What you are asked to do: Write out each entry again. Keep every word exactly as it is.

Records:
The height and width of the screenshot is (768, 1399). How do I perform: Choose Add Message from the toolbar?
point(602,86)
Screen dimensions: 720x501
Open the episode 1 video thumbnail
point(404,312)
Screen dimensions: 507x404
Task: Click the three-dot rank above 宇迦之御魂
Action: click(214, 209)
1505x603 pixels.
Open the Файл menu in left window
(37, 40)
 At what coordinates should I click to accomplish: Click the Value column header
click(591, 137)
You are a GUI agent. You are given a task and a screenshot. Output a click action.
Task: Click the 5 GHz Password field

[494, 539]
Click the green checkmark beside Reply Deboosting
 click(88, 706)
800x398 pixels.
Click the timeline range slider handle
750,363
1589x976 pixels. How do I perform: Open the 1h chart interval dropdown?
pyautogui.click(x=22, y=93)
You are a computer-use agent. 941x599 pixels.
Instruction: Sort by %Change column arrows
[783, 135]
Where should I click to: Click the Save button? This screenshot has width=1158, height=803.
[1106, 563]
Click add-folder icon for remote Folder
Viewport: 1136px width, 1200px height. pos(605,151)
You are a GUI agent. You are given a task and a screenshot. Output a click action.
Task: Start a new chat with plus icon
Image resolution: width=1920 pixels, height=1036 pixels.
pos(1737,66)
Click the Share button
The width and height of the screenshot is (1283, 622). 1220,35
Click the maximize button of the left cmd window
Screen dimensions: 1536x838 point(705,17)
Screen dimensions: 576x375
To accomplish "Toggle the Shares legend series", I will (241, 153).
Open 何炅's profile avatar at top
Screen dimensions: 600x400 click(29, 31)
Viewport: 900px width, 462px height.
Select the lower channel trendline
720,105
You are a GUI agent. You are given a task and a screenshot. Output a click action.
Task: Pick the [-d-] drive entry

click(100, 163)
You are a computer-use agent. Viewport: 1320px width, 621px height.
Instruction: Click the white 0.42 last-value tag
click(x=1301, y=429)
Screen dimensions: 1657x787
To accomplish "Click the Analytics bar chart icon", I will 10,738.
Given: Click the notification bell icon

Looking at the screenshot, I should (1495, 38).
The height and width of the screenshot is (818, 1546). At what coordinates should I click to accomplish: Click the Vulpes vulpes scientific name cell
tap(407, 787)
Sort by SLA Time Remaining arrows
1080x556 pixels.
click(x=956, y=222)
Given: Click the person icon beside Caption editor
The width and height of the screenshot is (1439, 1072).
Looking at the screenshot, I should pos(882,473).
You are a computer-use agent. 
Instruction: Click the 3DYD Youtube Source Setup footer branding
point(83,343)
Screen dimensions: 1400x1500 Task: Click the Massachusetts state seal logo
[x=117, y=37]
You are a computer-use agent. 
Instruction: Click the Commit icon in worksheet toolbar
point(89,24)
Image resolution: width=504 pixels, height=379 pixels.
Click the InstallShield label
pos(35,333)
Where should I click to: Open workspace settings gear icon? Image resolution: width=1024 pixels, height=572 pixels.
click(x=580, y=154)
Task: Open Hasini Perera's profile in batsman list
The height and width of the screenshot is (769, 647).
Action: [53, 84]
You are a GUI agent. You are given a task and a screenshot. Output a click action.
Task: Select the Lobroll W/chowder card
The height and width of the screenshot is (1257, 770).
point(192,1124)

Output for this task:
The height and width of the screenshot is (768, 1399). How do I perform: Choose Add Message from the toolbar?
point(602,86)
Screen dimensions: 720x501
Open the episode 1 video thumbnail
point(404,312)
Screen dimensions: 507x404
Task: Click the three-dot rank above 宇迦之御魂
Action: click(214, 209)
1505x603 pixels.
Open the Файл menu in left window
(37, 40)
 At what coordinates should I click to accomplish: Click the Value column header
click(591, 137)
You are a GUI agent. You are given a task and a screenshot. Output a click action.
Task: Click the 5 GHz Password field

[494, 539]
Click the green checkmark beside Reply Deboosting
 click(88, 706)
800x398 pixels.
Click the timeline range slider handle
750,363
1589x976 pixels. How do I perform: Open the 1h chart interval dropdown?
pyautogui.click(x=22, y=93)
You are a computer-use agent. 941x599 pixels.
Instruction: Sort by %Change column arrows
[783, 135]
Where should I click to: Click the Save button? This screenshot has width=1158, height=803.
[1106, 563]
Click add-folder icon for remote Folder
Viewport: 1136px width, 1200px height. pos(605,151)
You are a GUI agent. You are given a task and a screenshot. Output a click action.
Task: Start a new chat with plus icon
Image resolution: width=1920 pixels, height=1036 pixels.
pos(1737,66)
Click the Share button
The width and height of the screenshot is (1283, 622). 1220,35
Click the maximize button of the left cmd window
Screen dimensions: 1536x838 point(705,17)
Screen dimensions: 576x375
To accomplish "Toggle the Shares legend series", I will (241, 153).
Open 何炅's profile avatar at top
Screen dimensions: 600x400 click(29, 31)
Viewport: 900px width, 462px height.
Select the lower channel trendline
720,105
You are a GUI agent. You are given a task and a screenshot. Output a click action.
Task: Pick the [-d-] drive entry

click(100, 163)
You are a computer-use agent. Viewport: 1320px width, 621px height.
Instruction: Click the white 0.42 last-value tag
click(x=1301, y=429)
Screen dimensions: 1657x787
To accomplish "Click the Analytics bar chart icon", I will 10,738.
Given: Click the notification bell icon

Looking at the screenshot, I should (1495, 38).
The height and width of the screenshot is (818, 1546). At what coordinates should I click to accomplish: Click the Vulpes vulpes scientific name cell
tap(407, 787)
Sort by SLA Time Remaining arrows
1080x556 pixels.
click(x=956, y=222)
Given: Click the person icon beside Caption editor
The width and height of the screenshot is (1439, 1072).
Looking at the screenshot, I should pos(882,473).
You are a computer-use agent. 
Instruction: Click the 3DYD Youtube Source Setup footer branding
point(83,343)
Screen dimensions: 1400x1500 Task: Click the Massachusetts state seal logo
[x=117, y=37]
You are a computer-use agent. 
Instruction: Click the Commit icon in worksheet toolbar
point(89,24)
Image resolution: width=504 pixels, height=379 pixels.
Click the InstallShield label
pos(35,333)
Where should I click to: Open workspace settings gear icon? Image resolution: width=1024 pixels, height=572 pixels.
click(x=580, y=154)
Task: Open Hasini Perera's profile in batsman list
The height and width of the screenshot is (769, 647).
Action: [53, 84]
You are a GUI agent. You are given a task and a screenshot. Output a click action.
Task: Select the Lobroll W/chowder card
The height and width of the screenshot is (1257, 770).
point(192,1124)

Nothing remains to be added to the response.